Stretch beyond your comfort zone to grow as a leader
By Braylon Gurnell ’23 MBA
Growing up in Houston, I didn’t know any investment bankers or consultants. Industries like private equity were unknown to me, and entrepreneurship was a complete enigma.
As I transitioned from the Air Force, I knew that I wanted to attend a school that offered me the chance to gain exposure to different industries and build knowledge through hands-on experiences. Throughout my time in business school, Kellogg has provided the curriculum and resources for me to learn and explore new opportunities.
Last winter, I took a course called Venture Equity taught by Professor Joe Dwyer and Professor William Towns. During one of the course lectures, Professor Towns stated that three people in the class will be future fund managers. Internally, I wondered if I was in over my head. I wasn’t aware Venture capital existed until a few years ago when a friend in the Air Force mentioned it to me in passing. I found it difficult to imagine myself in a position to lead a fund.
In the same way, my gut reaction was to question my ability to rise to the level of a fund manager, people often make quick judgments about others, their interests, their dislikes, and what they’re capable of accomplishing. Cognitive biases and heuristics have some practical benefits, but unchecked, they can lead to flawed decision-making.

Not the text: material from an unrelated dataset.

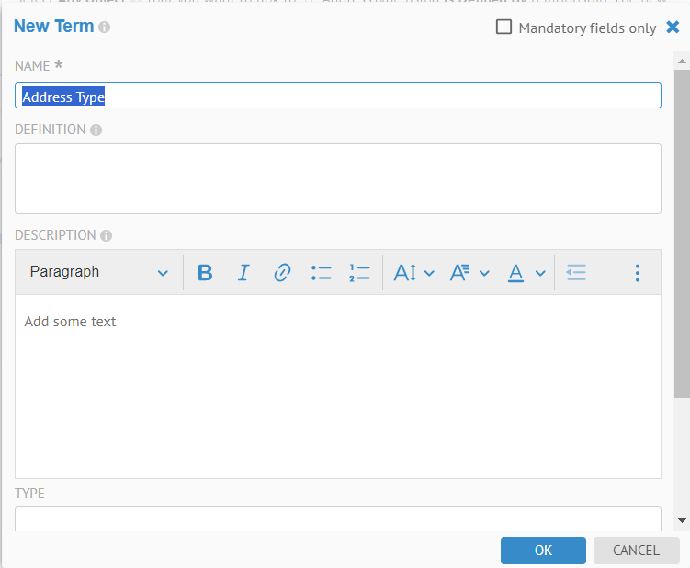The image size is (690, 568).
Task: Create a numbered list in description
Action: point(359,273)

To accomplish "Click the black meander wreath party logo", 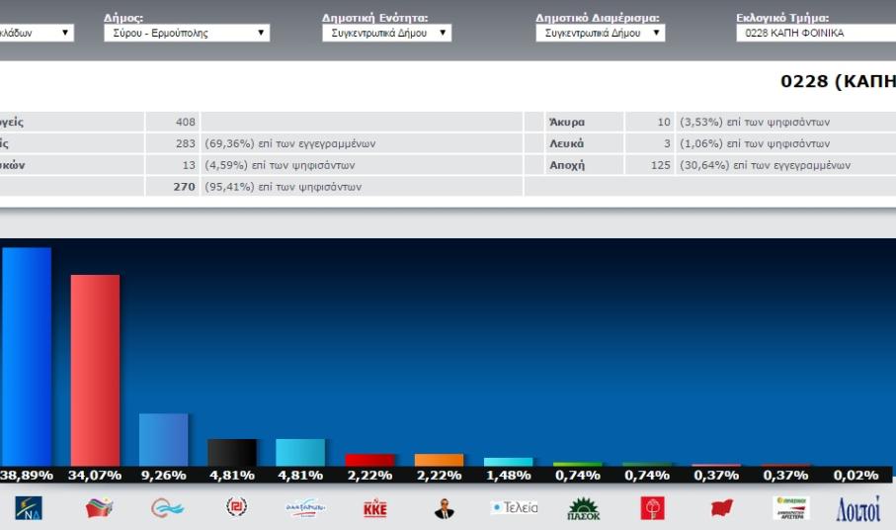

We see cognitive biases in all aspects of life, and Venture capital is not immune. So far in 2022, a study found that less than two percent of venture funding has been allocated for women and underrepresented founders. It's clear that this is an issue that must be addressed, and the Venture Equity course at Kellogg is at the leading edge of preparing a generation of leaders who make investments with equity at the forefront of their decision-making process.
An inside look at the Venture Equity Program
The course married the in-depth, practical investing knowledge shared by our professors with research-backed diversity, equity and inclusion concepts. In class, we discussed how to minimize biases and heuristics in our own decision-making processes. Outside of the classroom, the coursework prompted groups of students to consult with underrepresented founders in the Chicago area and work to find ways to help them prepare for their own fundraising cycles.
The course was rounded out by the inclusion of a dynamic group of guest founders and fund managers like James Norman and Samara Hernandez ’14 MBA, who brought their own unique perspectives and encouraged each of us to consider how we could challenge the status quo.
After completing Venture Equity, I could not simply leave what I had learned in the classroom. Fortunately, Kellogg provided ample opportunity to put the knowledge I had gained in the class to the test.
I carried the lessons I learned in the course forward to other experiences at Kellogg. In Venture Lab, I interned for Samara’s fund Chingona Ventures. While screening potential startups, my experience primed me to check my own internal biases and dig beyond surface-level assumptions when performing analyses. This helped me provide more insightful and helpful feedback.
Since taking the course, I‘ve also had the opportunity to partner with Professors Dwyer and Towns on two Kellogg conferences to continue the conversation on equity in investing.
Last spring, I was able to lead the formation of a panel discussing the importance of DE&I in investing moderated by Professor Dwyer during our school’s Private Equity and Venture Capital Conference featuring investors from across the country.
In October, I worked as co-chair of the Black Management Association Conference (BMAC). As one of the conference leaders, I had the opportunity to expand on the topic of equity in investing even further. The conference was fortunate to have Professor Towns lead a fireside chat with Kimberly Marshall ’12 MBA, a prolific investor in black founders, on her investment philosophy and how she has navigated her career so far.
Taking on these leadership roles were some of the most challenging and rewarding experiences I have had during my time at Kellogg. Each of them required me to stretch beyond my comfort zone and grow as a leader. Kellogg strives to develop leaders who are impactful and purpose-driven. To truly move the needle, I’ve learned that I must grow accustomed to pushing beyond my comfort zone and continue to take on new challenges.
One of the more unique opportunities I had during Venture Equity was to conduct a one-on-one interview with Austin Clements, a Managing Partner at the VC fund Slauson & Co. We covered a range of topics such as investment theses and screening processes, but one point he made stuck with me. I asked Austin to tell me the most important change that he would like to see to make the venture ecosystem more equitable. His answer: keep funneling capital to diverse fund managers.
Right now, I’m not sure if I’ll follow in the footsteps of fund managers like Austin and Samarra, but after my experiences here at Kellogg, it’s easier to envision myself filling a role like this if that’s what I decide to do. Regardless of the direction, my career takes me I know that continuing to push myself beyond my comfort zone and growing as a leader will lead to great things. Who knows? Maybe one day I will take on the challenge and prove Professor Towns’ prediction correct.